ARPA, a blockchain-based privacy-preserving computation network, has announced that The Institute of Electrical and Electronics Engineers P2830 standard has reached the ballot stage of the IEEE Standard Association (SA) Standard Development Process. Alibaba led the working group in which ARPA is participating, with representation from Shanghai Fudata, Baidu, Lenovo Group, Zhejiang University, Megvii Technology, and the China Electronic Standardization Institute.
The Growing Need for Privacy-Preserving Blockchain Solutions
With the recent Ledger hack, blockchain privacy has become a hot topic since transactions can be tied back to wealthy users. It creates security and privacy risk for individuals. Moreover, the recent surge in the DeFi – coupled with the fact that the space is highly unregulated – has raised serious concerns in the crypto community. As a result, investors are pouring money into blockchain-based security protocols. The retail giant, Paypal, recently acquired Curv – a cryptocurrency security startup that uses multiparty computation (MPC) technology to secure its network. On the other hand, Zengo has raised $20 million in funding to further its development plans of the keyless cryptocurrency wallet.
The soaring crypto market has brought in the excessive need for multiparty computation platforms like ARPA and Zero-Knowledge Proof (ZKP) protocols to preserve the privacy and anonymity of users.
MPC technology is based on the principles of Shamir’s Secret Sharing. According to these rules, a blockchain-based network breaks the private data into small pieces and then shares them among the participants without revealing the data source. MPC is leveraged by APRA to secretly share the data on its network, thereby preserving the anonymity of its users.

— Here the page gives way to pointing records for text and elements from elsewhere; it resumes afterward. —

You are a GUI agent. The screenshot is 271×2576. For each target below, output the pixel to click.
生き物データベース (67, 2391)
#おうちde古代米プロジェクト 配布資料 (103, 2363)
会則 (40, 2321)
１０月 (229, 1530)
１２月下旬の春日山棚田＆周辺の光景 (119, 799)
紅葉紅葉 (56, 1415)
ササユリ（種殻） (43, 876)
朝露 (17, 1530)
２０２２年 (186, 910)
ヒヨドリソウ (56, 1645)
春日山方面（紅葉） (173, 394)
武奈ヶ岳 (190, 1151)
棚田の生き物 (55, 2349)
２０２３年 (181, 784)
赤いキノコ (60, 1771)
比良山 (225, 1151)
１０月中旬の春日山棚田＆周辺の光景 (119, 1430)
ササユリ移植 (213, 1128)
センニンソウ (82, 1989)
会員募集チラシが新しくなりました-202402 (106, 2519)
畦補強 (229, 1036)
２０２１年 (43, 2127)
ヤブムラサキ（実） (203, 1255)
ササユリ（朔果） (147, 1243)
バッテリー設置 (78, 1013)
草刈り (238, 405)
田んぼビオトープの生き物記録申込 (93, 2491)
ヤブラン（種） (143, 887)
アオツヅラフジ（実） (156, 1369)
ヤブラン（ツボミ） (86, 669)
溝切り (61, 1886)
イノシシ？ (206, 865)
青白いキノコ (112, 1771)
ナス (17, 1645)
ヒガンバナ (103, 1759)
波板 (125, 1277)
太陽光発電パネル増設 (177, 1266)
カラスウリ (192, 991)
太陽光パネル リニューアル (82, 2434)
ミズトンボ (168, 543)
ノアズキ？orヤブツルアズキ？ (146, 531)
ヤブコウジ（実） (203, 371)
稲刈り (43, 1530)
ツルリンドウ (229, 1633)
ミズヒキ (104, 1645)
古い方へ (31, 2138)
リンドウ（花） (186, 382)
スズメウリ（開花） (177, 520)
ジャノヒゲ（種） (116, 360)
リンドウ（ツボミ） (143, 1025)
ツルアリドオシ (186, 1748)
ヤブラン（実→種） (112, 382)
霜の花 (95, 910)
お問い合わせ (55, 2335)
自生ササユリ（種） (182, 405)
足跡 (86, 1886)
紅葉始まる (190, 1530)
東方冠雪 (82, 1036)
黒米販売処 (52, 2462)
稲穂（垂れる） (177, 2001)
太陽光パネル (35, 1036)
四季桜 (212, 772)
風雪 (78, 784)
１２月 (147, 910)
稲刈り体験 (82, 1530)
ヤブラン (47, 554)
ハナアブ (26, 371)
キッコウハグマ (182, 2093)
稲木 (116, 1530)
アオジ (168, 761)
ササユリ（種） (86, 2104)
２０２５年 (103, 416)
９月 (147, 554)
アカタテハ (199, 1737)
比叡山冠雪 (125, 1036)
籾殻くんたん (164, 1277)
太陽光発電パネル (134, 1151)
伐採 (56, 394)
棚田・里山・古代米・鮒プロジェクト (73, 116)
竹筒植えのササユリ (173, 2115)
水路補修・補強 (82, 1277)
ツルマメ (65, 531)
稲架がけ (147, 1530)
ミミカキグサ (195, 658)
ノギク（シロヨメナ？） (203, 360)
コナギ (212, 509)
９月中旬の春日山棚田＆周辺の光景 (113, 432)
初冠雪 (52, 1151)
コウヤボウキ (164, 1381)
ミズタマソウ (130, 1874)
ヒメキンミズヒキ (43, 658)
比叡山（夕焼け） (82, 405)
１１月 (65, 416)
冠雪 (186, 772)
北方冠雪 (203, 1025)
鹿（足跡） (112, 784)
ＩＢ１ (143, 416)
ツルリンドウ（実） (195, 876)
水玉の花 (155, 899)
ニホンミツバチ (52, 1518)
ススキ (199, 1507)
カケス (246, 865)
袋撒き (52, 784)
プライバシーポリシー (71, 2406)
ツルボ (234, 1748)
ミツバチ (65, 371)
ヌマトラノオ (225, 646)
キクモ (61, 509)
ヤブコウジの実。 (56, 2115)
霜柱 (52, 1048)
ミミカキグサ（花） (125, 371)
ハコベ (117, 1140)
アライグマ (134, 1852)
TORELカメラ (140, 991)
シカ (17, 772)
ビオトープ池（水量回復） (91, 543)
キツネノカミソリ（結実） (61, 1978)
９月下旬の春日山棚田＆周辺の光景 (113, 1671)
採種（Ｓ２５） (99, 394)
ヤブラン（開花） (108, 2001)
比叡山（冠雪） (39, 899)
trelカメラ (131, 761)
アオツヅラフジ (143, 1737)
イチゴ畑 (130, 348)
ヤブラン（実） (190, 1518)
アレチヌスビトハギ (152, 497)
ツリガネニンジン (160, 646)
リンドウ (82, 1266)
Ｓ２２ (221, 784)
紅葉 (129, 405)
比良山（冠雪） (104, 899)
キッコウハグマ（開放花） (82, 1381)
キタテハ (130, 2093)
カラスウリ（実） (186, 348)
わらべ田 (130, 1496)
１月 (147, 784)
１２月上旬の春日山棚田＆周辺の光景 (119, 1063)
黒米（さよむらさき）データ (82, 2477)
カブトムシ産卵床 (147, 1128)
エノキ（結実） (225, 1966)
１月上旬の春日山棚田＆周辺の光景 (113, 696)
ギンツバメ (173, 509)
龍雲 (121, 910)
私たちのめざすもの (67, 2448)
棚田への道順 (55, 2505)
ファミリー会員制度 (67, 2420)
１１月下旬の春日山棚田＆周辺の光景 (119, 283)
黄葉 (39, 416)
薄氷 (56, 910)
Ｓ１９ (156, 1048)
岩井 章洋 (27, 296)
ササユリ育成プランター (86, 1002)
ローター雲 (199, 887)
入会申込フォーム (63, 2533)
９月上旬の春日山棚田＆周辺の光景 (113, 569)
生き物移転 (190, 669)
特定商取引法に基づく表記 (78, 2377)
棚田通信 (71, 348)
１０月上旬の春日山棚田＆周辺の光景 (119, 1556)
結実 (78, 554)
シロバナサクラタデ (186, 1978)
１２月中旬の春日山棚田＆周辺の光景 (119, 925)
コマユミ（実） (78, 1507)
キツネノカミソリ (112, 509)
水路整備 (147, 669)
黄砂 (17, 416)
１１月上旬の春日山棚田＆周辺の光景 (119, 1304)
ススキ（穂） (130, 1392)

A Universal Standard for Defining the Framework for Machine Learning
The IEEE is the largest technical professional organization that promotes high-quality engineering, technology, and computing information. The IEEE Standard Association (SA) is an Operating Unit within IEEE that nurtures, develops, and advances global standards in multiple industries, including IoT, AI, ML, Power and Energy, Consumer Technology, etc.
The IEEE SA P2830 standard defines an architecture for machine learning. It is referred to as training a model using encrypted data accumulated from different sources and getting it processed from a trusted third party. This standard is used by engineers and developers worldwide.

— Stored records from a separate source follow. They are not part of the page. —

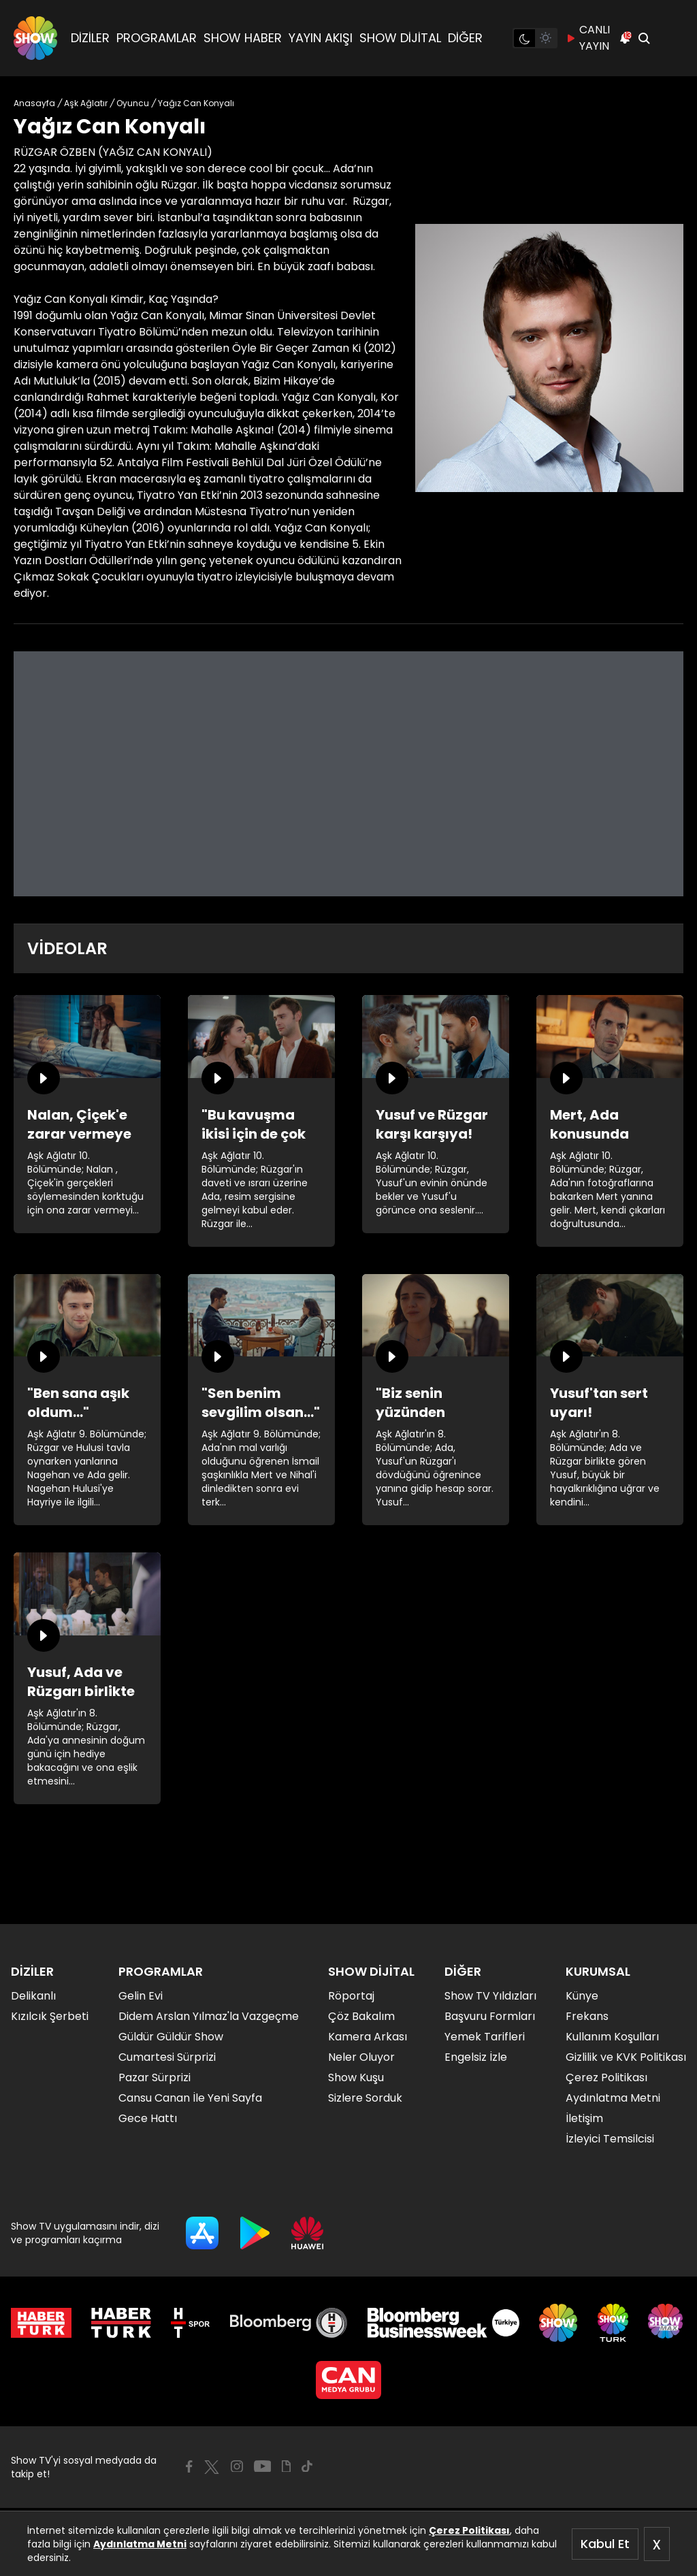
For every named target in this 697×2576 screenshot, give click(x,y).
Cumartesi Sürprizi (167, 2057)
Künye (582, 1996)
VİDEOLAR (67, 948)
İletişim (584, 2118)
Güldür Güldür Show (170, 2036)
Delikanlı (33, 1996)
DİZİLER (90, 37)
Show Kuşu (356, 2077)
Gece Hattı (147, 2118)
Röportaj (351, 1996)
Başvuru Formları (489, 2016)
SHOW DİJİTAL (400, 37)
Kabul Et (605, 2543)
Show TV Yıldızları (490, 1996)
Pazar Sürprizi (154, 2077)
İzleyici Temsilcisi (610, 2139)
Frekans (587, 2016)
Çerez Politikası (469, 2530)
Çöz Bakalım (361, 2016)
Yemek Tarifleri (484, 2036)
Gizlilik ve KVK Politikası (626, 2057)
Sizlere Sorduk (365, 2098)
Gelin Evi (140, 1996)
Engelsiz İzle (475, 2057)
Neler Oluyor (361, 2057)
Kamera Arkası (367, 2036)
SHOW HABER (243, 37)
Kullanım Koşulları (612, 2036)
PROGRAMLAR (156, 37)
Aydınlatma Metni (140, 2544)
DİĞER (465, 37)
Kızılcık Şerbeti (49, 2016)
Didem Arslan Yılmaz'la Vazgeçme (208, 2016)
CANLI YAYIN (588, 38)
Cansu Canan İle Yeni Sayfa (190, 2098)
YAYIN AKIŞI (321, 37)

Alibaba initiated the submission for IEEE SA P2830, which was later joined by ARPA and other representatives from academia and industry. All of them formed a group together and submitted the draft copy of the standard to the association. As such, the IEEE SA develops a new standard using a standard process consisting of six stages. ARPA has now passed three stages and proved that the standard is sufficiently stable. The draft is now at “Balloting the Standard” step.
In order to pass, a minimum of 75% of all ballots from a balloting group must return, and all these ballots must bear a “yes” vote. The working group comprising Alibaba, APRA, and other contributors are now waiting for the result as ballots usually last 30 to 60 days.

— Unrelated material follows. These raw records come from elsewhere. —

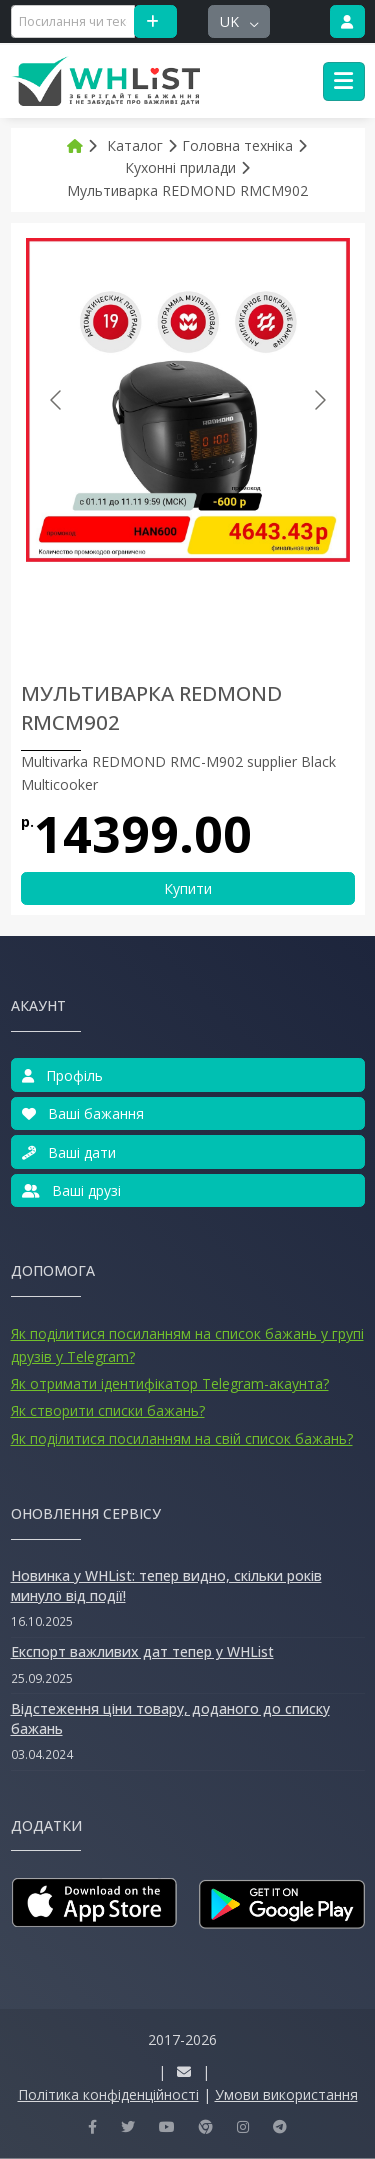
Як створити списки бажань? (108, 1410)
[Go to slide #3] (282, 606)
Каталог (135, 145)
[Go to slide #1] (74, 606)
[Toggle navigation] (344, 82)
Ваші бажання (83, 1113)
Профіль (62, 1075)
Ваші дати (69, 1152)
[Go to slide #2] (178, 606)
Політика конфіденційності (108, 2094)
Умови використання (286, 2094)
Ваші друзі (71, 1190)
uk (231, 21)
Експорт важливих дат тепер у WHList (142, 1651)
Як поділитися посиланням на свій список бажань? (182, 1438)
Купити (188, 888)
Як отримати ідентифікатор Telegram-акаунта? (170, 1383)
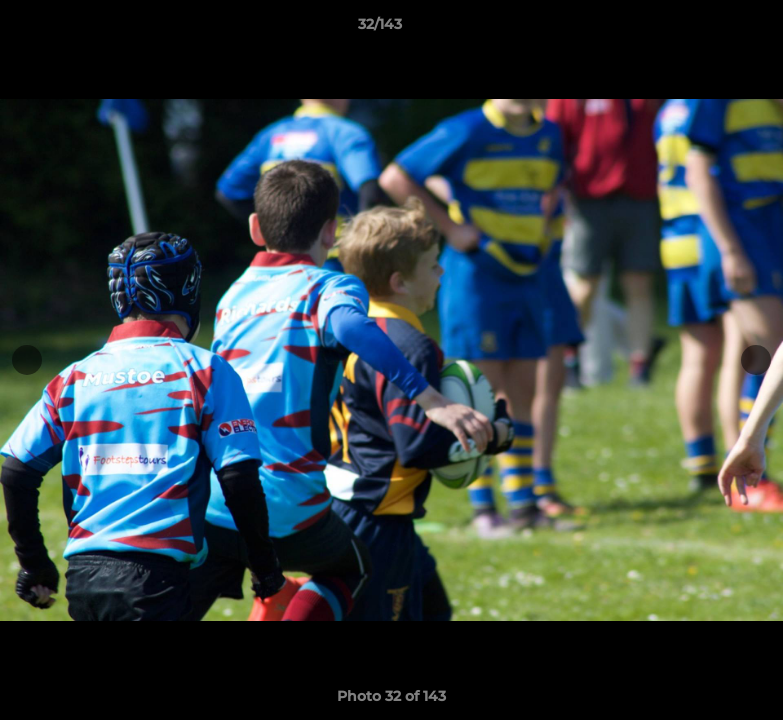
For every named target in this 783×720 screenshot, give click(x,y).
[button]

ARPA’s History with Privacy-Preserving Computing Technologies
Since its inception in 2018, ARPA has been developing and researching privacy-focused solutions. The platform uses Multi-Party Computation technology to separate data utility from ownership to enable data renting. In 2019, ARPA partnered with MultiVAC to enable developers to furnish mathematical guarantees of security and privacy of their dApps. A year later, its broader focus on privacy led APRA to win the “2020 Privacy-preserving Computation Emerging Power” award.
In the last few months, ARPA has collaborated with industrial partners and standardization institutions to draft various privacy-preserving computation standards for multiple industries. The submission of the IEEE P2830 standard is a part of ARPA’s mission of working with global companies and academies to provide the framework and practical advice to developers and architects. Moreover, it also acknowledges the project’s contribution to building privacy-based frameworks.